Thrombolytic treatment with plasminogen activators (PA) such as tissue plasminogen activator (tPA) has been used not only for treatment of acute myocardial infarction, but also peripheral arterial occlusion (PAO). However, the risk of life-threatening intracranial hemorrhage is measurably high (0.4-2.9%), particularly for PAO, where treatment can last for 1-2 days. Additionally, problems with long, retracted clots and poor circulation results in depletion of available plasmin, the PA substrate, near the PAO thrombus, rendering the PA only partially effective. Plasmin is the enzyme which actually dissolves the clot. Consequently, thrombolytic therapy of PAO with PA is not officially sanctioned by the FDA; but it still constitutes approximately 25% of all procedures for treating this condition in the US. Recent published animal studies have indicated that catheter-administered plasmin (Plm) or its des-kringle derivatives might be more appropriate alternatives to PA, since it has a very short half-life when circulating systemically, and therefore does not result in hemorrhaging.

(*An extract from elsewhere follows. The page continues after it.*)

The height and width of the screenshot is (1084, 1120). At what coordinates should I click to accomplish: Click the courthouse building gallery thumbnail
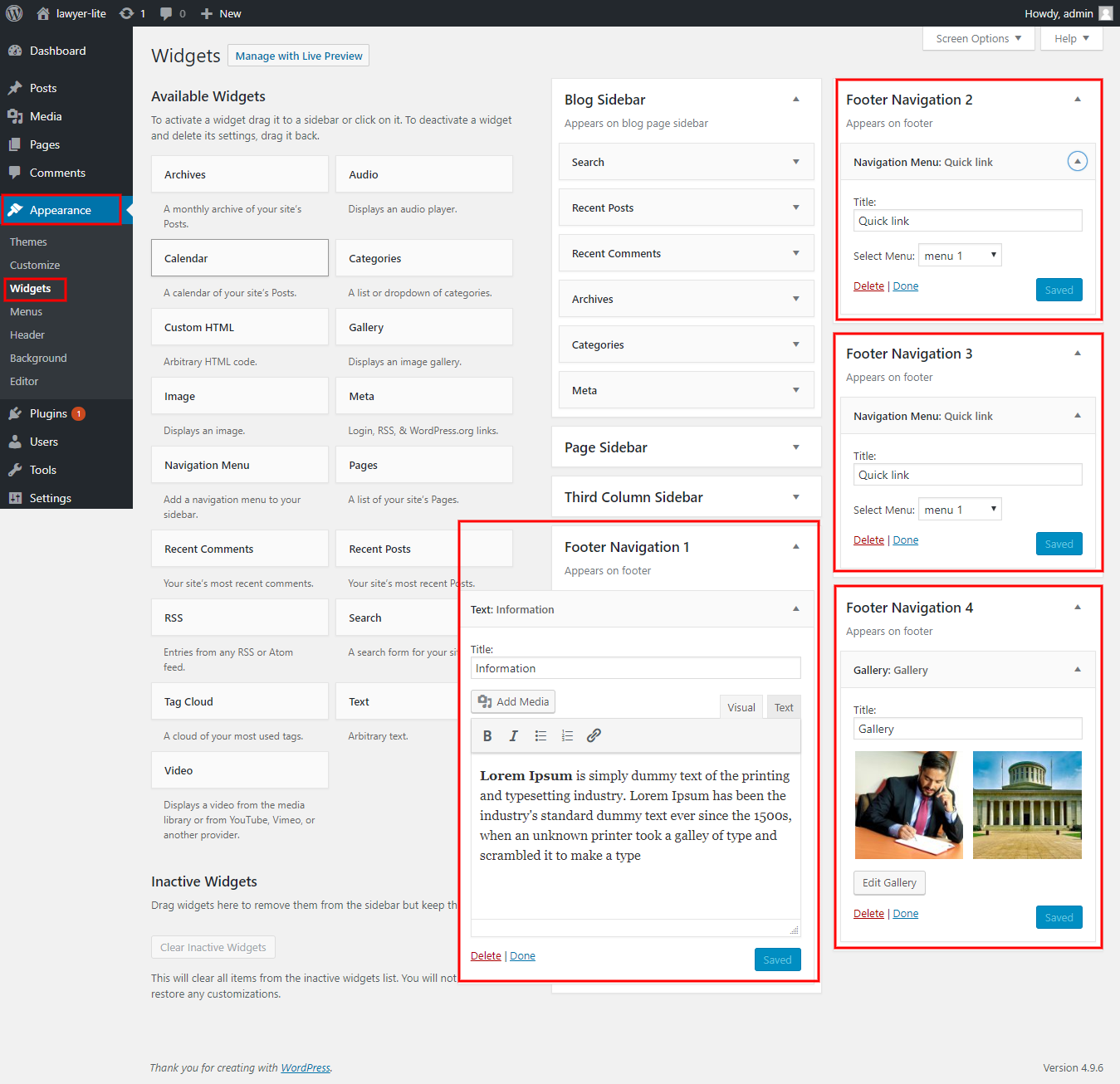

Additionally, there is no problem with plasmin depletion at long, retracted clots. Plasmin is notoriously unstable at every level, from isolation, purification, formulation, to administration. It is usually isolated from human plasma, so its use carries the risk of HIV, HBV, or HCV infection.
Aim 1 In this proposal, Principal Investigator intends to produce 2 des-kringle derivatives of plasmin in their zymogenic form, mini-plasminogen (mini-Plg) and microplasminogen (mu Plg) recombinantly as inclusion bodies in an E. coli expression system, refold them at high yield and functionality using Proteomtech's patented Pt-Fold expression system, activate them to their active forms-miniplasmin (mini-Plm) and microplasmin (mu Plm) in vitro, and characterize their structural and functional properties in vitro.
Aim 2 The recombinant products will be tested as a potential PAO therapeutic in vivo using a rabbit extracorporeal loop thrombolysis model and also evaluated for bleeding at distal sites using a rabbit ear-puncture re-bleed model. Mini-Plm and mu Plm display different properties in clot binding, kinetics of fibrinolysis, and in-vivo half-life, so it is necessary to evaluate both of them to identify the superior molecule for product development. ? ? ?